Text excerpt
= Beginning of Section =
While the bill itself is not pro-Russian by any stretch, the West’s shrill reaction to it is, ironically, benefitting Moscow. The 2008 Russo-Georgian war solidified Georgia’s loss of the northern regions of Abkhazia and South Ossetia, or around one-fifth of its internationally recognized territory. Georgia has since pursued a careful, nuanced foreign policy that tries to balance its goal of Western integration with the overriding imperative of not being sucked into another ruinous war with Russia. This reflects the preferences of the Georgian people, who overwhelmingly want to resolve the question of Abkhazia’s status through negotiations, not force.
Georgian officials stuck to their measured neutrality following Russia’s 2022 invasion of Ukraine, flatly refusing what they described as Kyiv’s requests to open a second front against Russia. The backlash to this foreign influence bill represents a culmination of Western and Ukrainian frustrations with Georgia’s continued insistence on maintaining a passive, neutral stance toward Russia. But this kind of retaliation, and the deeper punitive measures proposed in the Senate bill, do not incentivize Georgian Dream to reverse course on their Russia policy. Instead, they only serve to reaffirm Georgian Prime Minister Irakli Kobakhidze’s suspicions that Georgia is being dragged by the West into open conflict with Russia. If pushed far enough by Western threats of punishment, it is not difficult to see Georgian Dream officials taking additional steps toward normalizing relations with Russia as a way of counterbalancing the West. Politically well-connected Russian media outlet Kommersant has already floated the idea that there may be space for a potential compromise between Moscow and Tbilisi whereby Abkhazia is reintegrated into Georgia as part of a confederation arrangement. These whispers of a settlement, which have gotten so loud that Abkhazian authorities felt compelled to recently comment on them, should worry Western proponents of a maximum-pressure strategy against Georgian Dream.
= End of Section =
Records provided
= Beginning of Section =
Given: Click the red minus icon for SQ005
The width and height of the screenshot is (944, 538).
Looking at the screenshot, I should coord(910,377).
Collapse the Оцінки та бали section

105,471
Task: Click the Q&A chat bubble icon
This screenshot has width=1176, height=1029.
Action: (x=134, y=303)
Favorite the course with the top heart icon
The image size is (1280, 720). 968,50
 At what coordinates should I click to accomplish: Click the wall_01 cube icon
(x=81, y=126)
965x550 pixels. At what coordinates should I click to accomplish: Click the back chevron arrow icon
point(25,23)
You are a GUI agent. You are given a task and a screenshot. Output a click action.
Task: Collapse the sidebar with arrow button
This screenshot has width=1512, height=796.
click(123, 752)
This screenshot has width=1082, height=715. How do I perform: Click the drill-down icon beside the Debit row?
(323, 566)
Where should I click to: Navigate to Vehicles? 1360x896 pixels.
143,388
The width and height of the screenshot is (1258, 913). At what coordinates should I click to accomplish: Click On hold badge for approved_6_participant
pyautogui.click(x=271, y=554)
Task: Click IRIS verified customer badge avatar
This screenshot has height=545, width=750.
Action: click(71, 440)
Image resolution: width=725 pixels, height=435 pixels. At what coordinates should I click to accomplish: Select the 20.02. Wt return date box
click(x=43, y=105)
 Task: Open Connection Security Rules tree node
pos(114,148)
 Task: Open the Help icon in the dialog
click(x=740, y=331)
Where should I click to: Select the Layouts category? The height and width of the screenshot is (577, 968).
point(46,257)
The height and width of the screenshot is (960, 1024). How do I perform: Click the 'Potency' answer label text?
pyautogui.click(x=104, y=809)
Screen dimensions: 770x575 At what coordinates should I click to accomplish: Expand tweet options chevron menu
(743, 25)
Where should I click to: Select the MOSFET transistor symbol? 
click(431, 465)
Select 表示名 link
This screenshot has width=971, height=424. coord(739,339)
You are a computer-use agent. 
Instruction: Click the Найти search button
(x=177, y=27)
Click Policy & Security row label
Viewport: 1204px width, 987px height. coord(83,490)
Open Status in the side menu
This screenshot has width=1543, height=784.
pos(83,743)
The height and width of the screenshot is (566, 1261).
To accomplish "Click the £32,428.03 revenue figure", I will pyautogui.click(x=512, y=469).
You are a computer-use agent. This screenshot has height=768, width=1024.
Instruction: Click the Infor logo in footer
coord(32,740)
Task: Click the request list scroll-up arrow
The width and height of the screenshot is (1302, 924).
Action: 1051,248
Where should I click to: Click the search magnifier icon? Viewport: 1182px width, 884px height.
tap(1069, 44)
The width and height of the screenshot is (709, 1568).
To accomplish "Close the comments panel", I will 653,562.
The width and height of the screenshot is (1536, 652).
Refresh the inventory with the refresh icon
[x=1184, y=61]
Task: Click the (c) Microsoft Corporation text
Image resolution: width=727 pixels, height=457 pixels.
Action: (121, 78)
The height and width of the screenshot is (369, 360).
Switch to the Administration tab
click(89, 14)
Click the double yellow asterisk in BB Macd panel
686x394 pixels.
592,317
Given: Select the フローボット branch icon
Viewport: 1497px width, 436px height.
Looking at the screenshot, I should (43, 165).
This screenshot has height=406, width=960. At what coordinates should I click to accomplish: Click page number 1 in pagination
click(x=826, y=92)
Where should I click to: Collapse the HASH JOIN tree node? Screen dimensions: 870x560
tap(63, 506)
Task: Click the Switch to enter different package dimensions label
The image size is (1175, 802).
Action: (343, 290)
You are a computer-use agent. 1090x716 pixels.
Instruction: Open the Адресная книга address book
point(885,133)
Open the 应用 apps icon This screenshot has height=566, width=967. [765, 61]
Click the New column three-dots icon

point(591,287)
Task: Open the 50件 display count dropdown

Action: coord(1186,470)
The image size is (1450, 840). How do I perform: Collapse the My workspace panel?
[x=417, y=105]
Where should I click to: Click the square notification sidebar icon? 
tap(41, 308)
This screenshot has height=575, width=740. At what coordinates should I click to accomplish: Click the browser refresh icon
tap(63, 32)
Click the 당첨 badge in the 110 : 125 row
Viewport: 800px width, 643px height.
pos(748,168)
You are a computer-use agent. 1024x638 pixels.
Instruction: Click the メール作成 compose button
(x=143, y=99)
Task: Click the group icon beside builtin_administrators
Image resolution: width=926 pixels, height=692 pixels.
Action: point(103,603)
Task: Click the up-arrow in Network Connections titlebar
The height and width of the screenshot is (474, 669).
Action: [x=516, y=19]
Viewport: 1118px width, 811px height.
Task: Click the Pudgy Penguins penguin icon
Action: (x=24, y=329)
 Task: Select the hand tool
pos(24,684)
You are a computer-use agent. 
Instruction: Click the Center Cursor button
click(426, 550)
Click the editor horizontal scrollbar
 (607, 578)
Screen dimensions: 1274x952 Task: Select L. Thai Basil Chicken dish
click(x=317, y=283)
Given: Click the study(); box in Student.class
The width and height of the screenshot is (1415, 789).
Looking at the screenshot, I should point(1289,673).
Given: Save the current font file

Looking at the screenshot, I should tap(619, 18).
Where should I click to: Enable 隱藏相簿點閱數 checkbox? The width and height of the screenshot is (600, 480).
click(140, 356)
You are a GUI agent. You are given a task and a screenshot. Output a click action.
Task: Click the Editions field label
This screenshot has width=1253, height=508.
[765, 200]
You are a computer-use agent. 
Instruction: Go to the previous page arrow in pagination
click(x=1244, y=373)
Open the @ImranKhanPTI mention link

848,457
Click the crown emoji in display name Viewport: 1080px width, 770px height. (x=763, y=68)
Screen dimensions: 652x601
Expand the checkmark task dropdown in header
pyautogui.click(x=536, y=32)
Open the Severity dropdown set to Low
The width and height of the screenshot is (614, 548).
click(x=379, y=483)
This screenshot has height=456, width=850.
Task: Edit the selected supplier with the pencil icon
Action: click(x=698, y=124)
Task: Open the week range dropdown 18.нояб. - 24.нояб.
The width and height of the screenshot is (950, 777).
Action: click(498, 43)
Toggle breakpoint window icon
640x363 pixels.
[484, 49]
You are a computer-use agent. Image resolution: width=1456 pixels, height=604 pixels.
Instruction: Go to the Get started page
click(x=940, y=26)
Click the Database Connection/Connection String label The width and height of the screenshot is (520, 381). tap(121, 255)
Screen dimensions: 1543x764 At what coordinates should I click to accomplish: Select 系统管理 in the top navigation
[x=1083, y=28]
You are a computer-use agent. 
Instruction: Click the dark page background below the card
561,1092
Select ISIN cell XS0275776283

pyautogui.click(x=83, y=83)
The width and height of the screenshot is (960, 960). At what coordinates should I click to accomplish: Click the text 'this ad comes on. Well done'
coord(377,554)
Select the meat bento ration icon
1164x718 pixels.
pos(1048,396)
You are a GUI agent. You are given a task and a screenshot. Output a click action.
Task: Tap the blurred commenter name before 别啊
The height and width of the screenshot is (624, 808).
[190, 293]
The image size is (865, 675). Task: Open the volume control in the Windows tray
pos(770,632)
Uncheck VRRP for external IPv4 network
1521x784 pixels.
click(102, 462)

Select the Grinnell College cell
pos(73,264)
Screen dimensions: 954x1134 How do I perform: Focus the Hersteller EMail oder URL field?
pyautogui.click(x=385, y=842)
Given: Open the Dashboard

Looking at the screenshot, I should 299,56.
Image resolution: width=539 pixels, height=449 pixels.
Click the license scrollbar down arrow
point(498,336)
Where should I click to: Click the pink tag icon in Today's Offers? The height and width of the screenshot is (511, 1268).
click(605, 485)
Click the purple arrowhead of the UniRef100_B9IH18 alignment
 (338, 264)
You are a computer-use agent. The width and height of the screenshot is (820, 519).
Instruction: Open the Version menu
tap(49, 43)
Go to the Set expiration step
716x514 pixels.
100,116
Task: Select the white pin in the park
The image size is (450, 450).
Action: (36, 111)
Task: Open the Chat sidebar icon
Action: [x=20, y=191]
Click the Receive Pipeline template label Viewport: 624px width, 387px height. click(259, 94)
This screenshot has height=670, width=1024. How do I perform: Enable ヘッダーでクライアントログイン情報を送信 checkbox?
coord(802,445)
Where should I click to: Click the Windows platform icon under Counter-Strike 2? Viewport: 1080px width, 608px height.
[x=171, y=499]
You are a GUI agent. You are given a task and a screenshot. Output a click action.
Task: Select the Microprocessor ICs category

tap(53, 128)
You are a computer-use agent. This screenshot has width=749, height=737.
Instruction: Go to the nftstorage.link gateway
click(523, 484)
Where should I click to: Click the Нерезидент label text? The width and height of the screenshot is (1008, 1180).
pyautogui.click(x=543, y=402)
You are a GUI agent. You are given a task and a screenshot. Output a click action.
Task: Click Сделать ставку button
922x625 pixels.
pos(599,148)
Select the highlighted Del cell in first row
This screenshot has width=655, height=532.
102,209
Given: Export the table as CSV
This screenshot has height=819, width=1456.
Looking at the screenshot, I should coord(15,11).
= End of Section =
Work task 1
Answer these questions about the Georgia excerpt, each on its own line:
(a) About what share of Georgia's internationally recognized territory does the excerpt say the 2008 Russo-Georgian war solidified the loss of?
(b) After Russia's 2022 invasion of Ukraine, what did Georgian officials describe Kyiv as requesting?
(c) Which Russian media outlet floated a compromise in which Abkhazia would be reintegrated into Georgia?
Work task 2
Output the passage of the Georgia excerpt from "While the bill" up to and including "negotiations, not force.", copied word for word.

Written solution 1
(a) Around one-fifth.
(b) That Georgia open a second front against Russia.
(c) Kommersant.

Written solution 2
While the bill itself is not pro-Russian by any stretch, the West’s shrill reaction to it is, ironically, benefitting Moscow. The 2008 Russo-Georgian war solidified Georgia’s loss of the northern regions of Abkhazia and South Ossetia, or around one-fifth of its internationally recognized territory. Georgia has since pursued a careful, nuanced foreign policy that tries to balance its goal of Western integration with the overriding imperative of not being sucked into another ruinous war with Russia. This reflects the preferences of the Georgian people, who overwhelmingly want to resolve the question of Abkhazia’s status through negotiations, not force.